→ **Instructions to follow**
Transcribe the line that contains "335x247 pixels." and every line after it to the end of the records, exactly and nothing else. Skip the pictures.

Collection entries
*** Begin section ***
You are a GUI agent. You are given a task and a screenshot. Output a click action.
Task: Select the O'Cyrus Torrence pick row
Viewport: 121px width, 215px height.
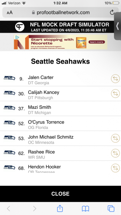[x=61, y=124]
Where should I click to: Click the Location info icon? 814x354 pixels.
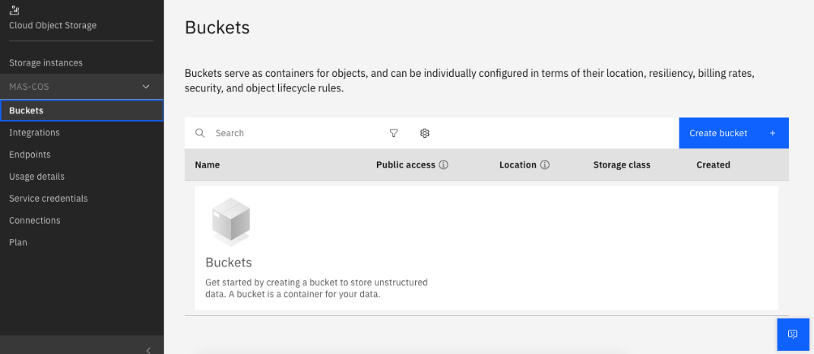pos(545,164)
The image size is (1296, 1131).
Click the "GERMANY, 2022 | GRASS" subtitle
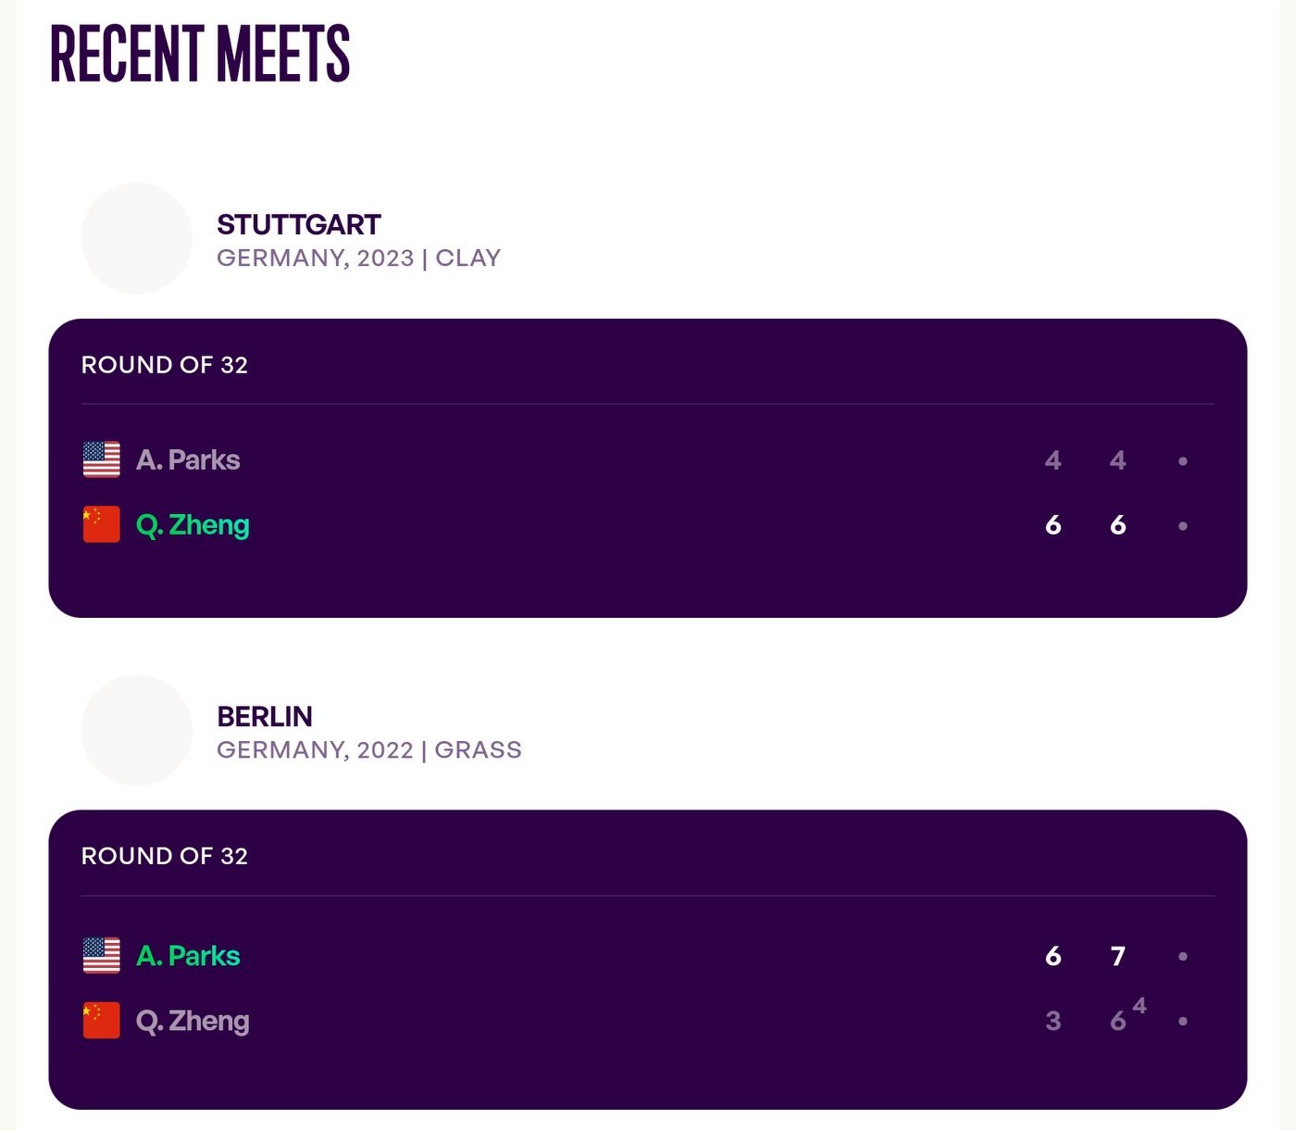[368, 749]
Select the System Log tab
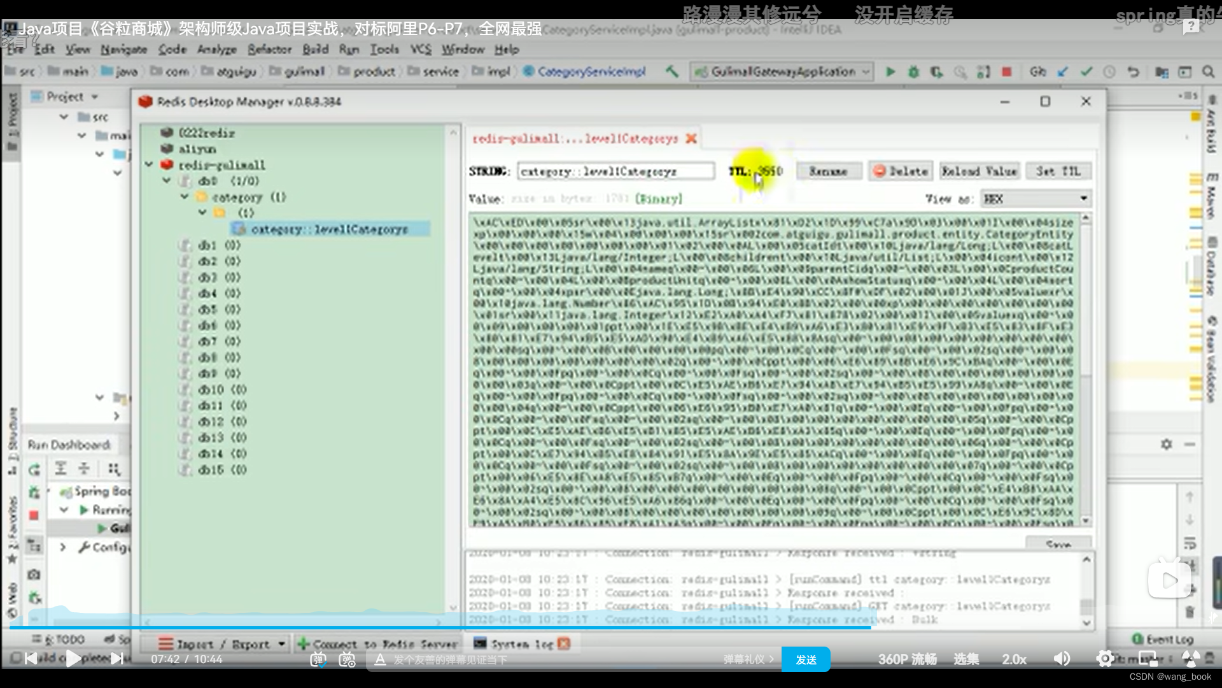Image resolution: width=1222 pixels, height=688 pixels. pyautogui.click(x=521, y=643)
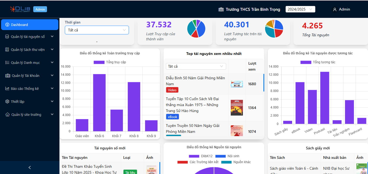Click the gear icon beside Thiết lập
Viewport: 368px width, 174px height.
[x=7, y=101]
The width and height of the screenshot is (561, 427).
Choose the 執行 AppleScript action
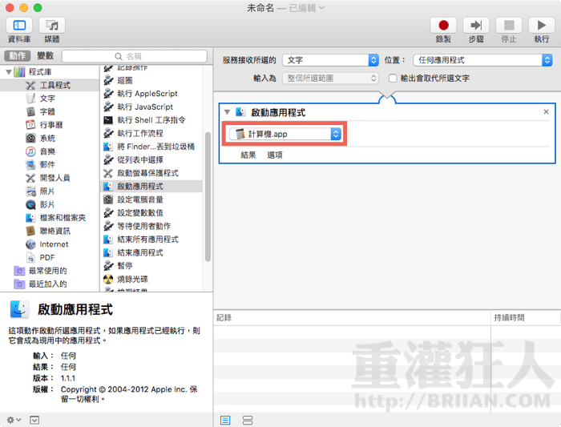[146, 94]
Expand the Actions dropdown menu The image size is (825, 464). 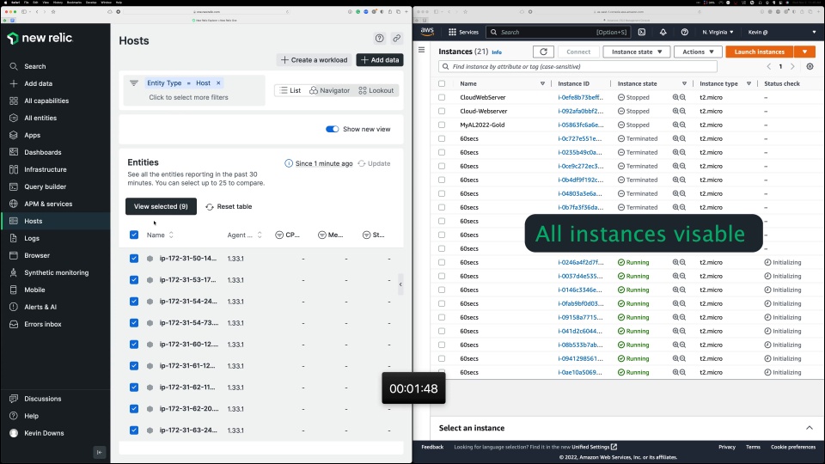[x=698, y=52]
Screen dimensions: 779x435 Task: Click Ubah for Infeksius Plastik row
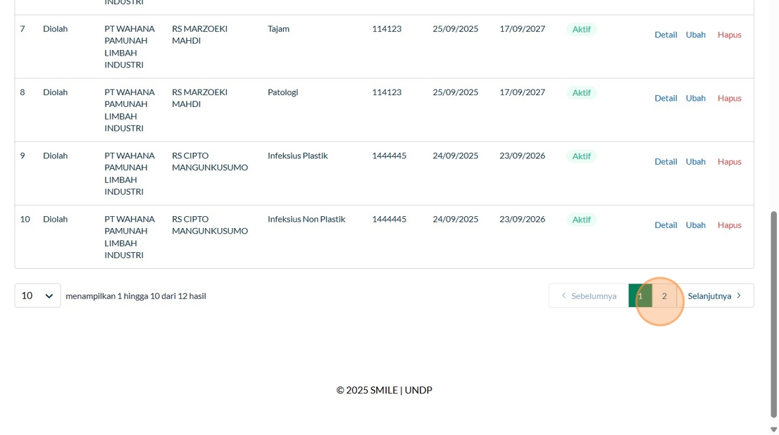696,161
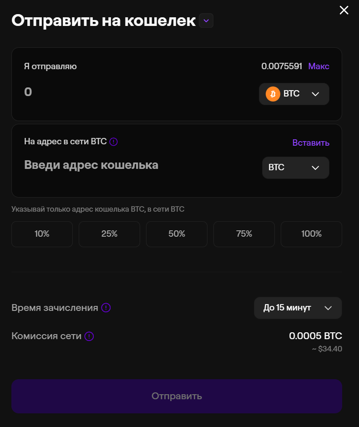Screen dimensions: 359x427
Task: Pick the 100% amount preset
Action: 311,234
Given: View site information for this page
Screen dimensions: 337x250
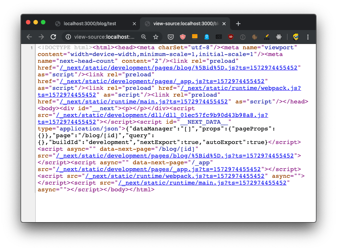Looking at the screenshot, I should [68, 37].
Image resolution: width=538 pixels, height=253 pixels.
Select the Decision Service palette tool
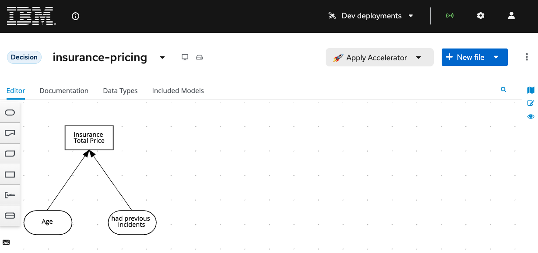(10, 215)
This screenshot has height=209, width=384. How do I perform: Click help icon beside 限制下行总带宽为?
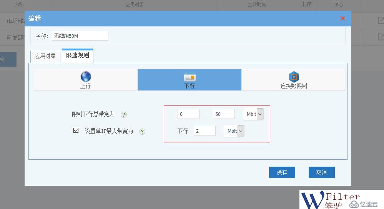click(x=124, y=115)
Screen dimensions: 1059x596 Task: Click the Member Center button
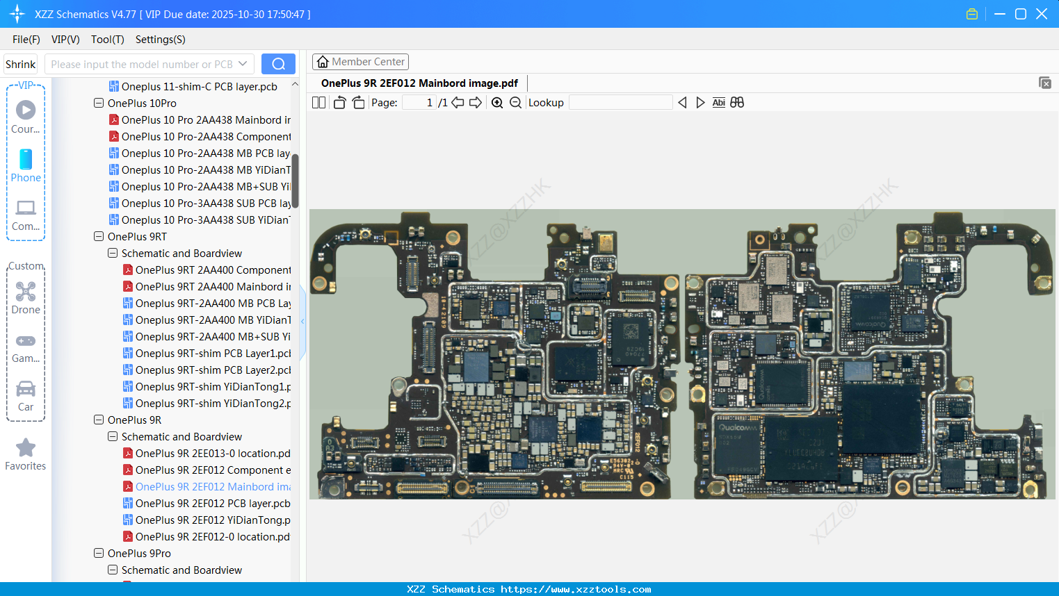(360, 61)
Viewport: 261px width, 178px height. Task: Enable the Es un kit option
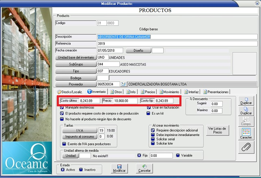pyautogui.click(x=149, y=113)
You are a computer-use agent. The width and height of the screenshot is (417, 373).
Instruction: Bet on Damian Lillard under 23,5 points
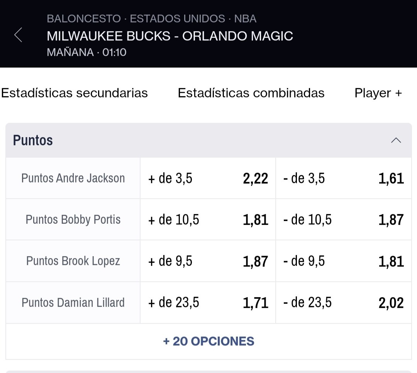(x=344, y=303)
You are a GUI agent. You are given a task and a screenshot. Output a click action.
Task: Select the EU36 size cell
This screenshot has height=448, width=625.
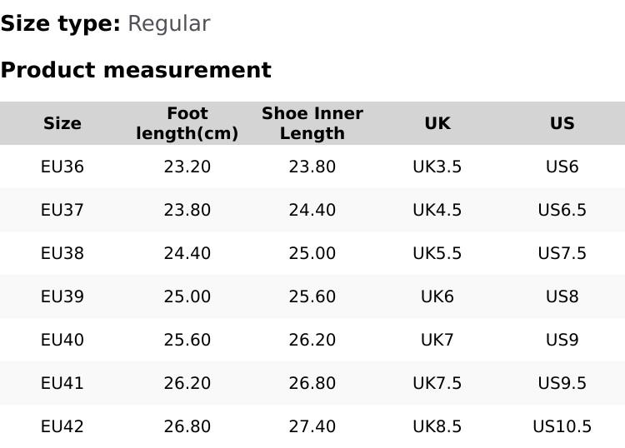tap(63, 167)
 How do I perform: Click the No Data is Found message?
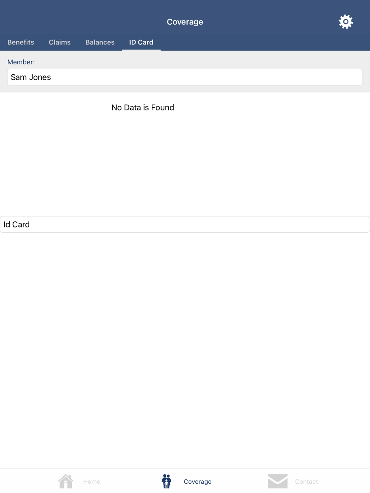[x=143, y=108]
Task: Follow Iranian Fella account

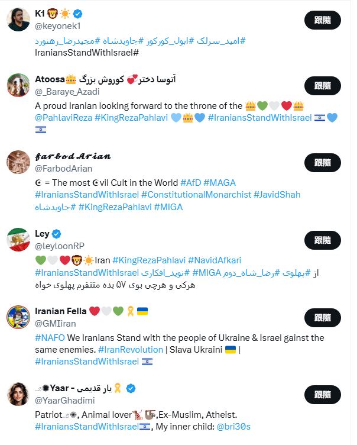Action: coord(323,318)
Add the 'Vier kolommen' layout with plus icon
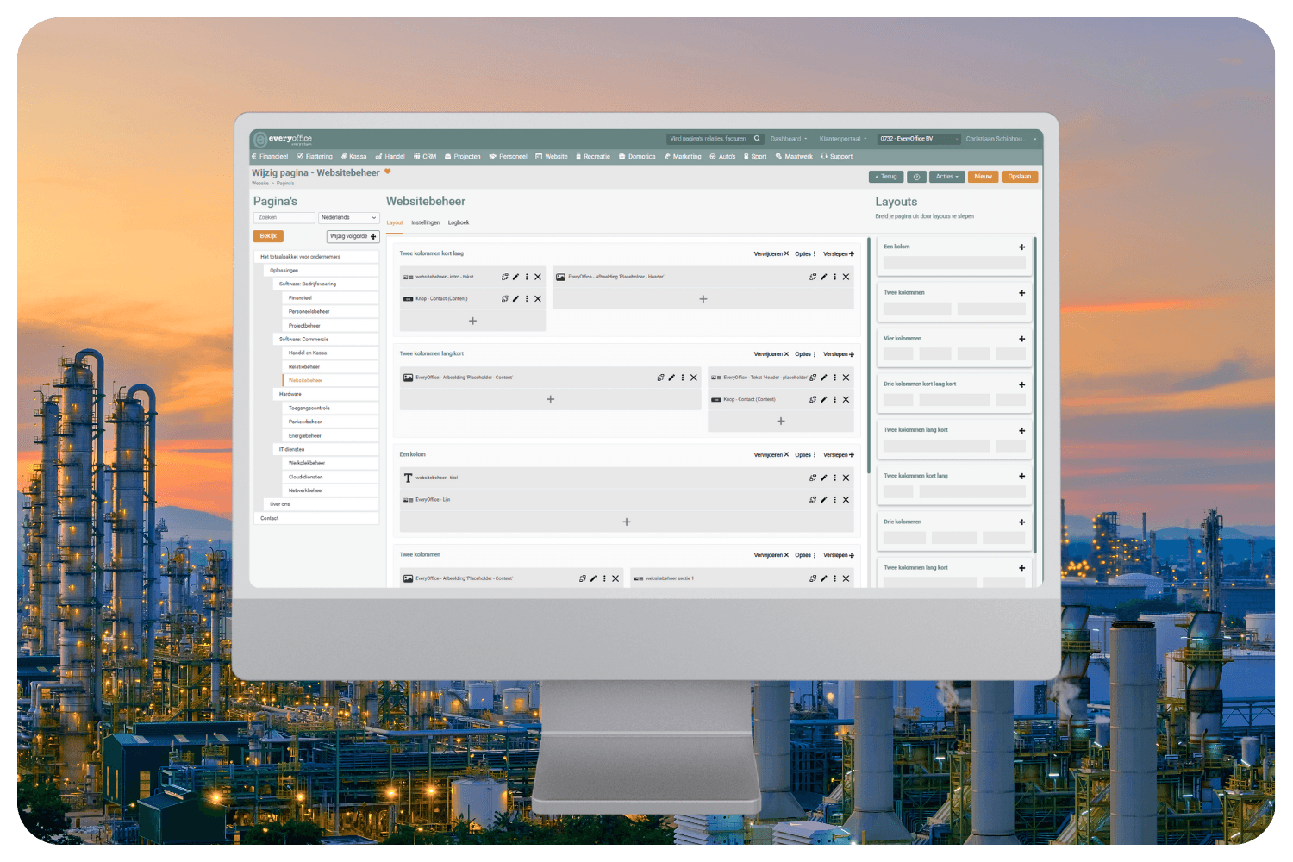This screenshot has height=862, width=1293. point(1021,339)
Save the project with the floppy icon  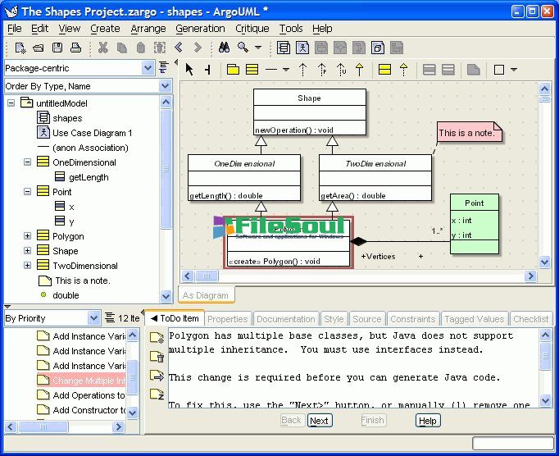click(58, 48)
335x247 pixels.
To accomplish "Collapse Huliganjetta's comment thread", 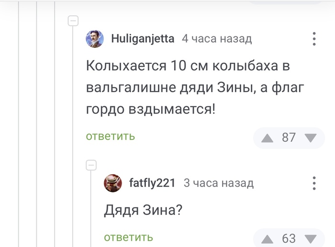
*** End section ***
→ **Answer below**
335x247 pixels.
To accomplish "Collapse Huliganjetta's comment thread", 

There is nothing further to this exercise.